DA eyeing SRP on rice next week

Rice dealers display rice and their prices at Trabajo Market in Sampaloc, Manila on August 10, 2023.
STAR/Edd Gumban

MANILA, Philippines — The suggested retail price (SRP) of rice could be released next week amid the spike in the retail price of the staple food, according to the Department of Agriculture (DA).

“The technical committee met this morning. Hopefully, by next week, we can release the SRP. It will depend on Agribusiness and Marketing Assistance Service (AMAS),” Agriculture Assistant Secretary Arnel de Mesa said yesterday.

AMAS is currently consulting with stakeholders about the proposed SRP, he added.

De Mesa on Saturday announced that the DA is mulling the implementation of SRP on the grains to contain the unabated increase in the retail prices of rice.

“High retail price of rice is expected as we are going into the lean season. We don’t have local production as our source is only imports. The price of imported rice is also high,” he said.

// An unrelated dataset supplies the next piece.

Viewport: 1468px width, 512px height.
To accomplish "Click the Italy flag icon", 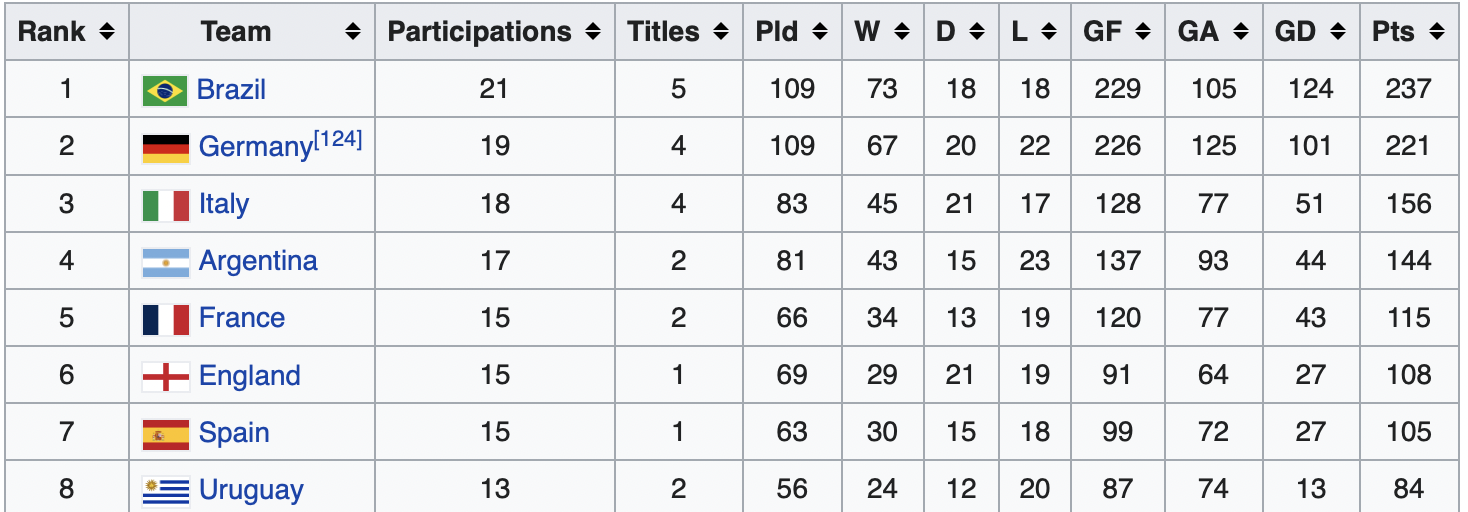I will point(165,206).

Former agriculture secretary Leonardo Montemayor cautioned the DA on implementing the SRP, which he said could affect the farmgate price of palay during the next harvest.

“(The proposed SRP) should be reviewed thoroughly as the first to be affected will be the farmers in the next harvest season, which will be around April. Traders will try to recover their losses because of the SRP in the form of lower farmgate prices of palay,” Montemayor said.

“I don’t think the prices of rice will stabilize. Most likely, it will further increase. In 2022, imported rice was only $400 per ton. Last year, it increased to $640, or 44 percent increase,” he pointed out.

Agriculture Secretary Francisco Tiu Laurel Jr. should continue the ongoing consultations with stakeholders to address the upward trend in the retail price of rice, he said.

Based on monitoring of the DA in Metro Manila markets yesterday, local regular milled rice was sold for as high as P53 per kilo; local well-milled rice, P55 per kilo; local premium rice, P63 per kilo; local special rice, P68 per kilo; imported well-milled rice, P58 per kilo; imported premium rice, P61 per kilo and imported special rice, P65 per kilo.

Price subsidy

Meanwhile, AGRI party-list Rep. Wilbert Lee yesterday sought the immediate passage of a bill establishing a “price subsidy” program for farmers, as prices of rice continue to spike.

In a statement, Lee said his proposed measure would ensure farmers’ profit and entice them to boost production.

In House Bill 9020 or the Cheaper Rice Act, the DA and other concerned agencies would have to buy rice from local farmers at higher prices or an additional P5 to P10 per kilo.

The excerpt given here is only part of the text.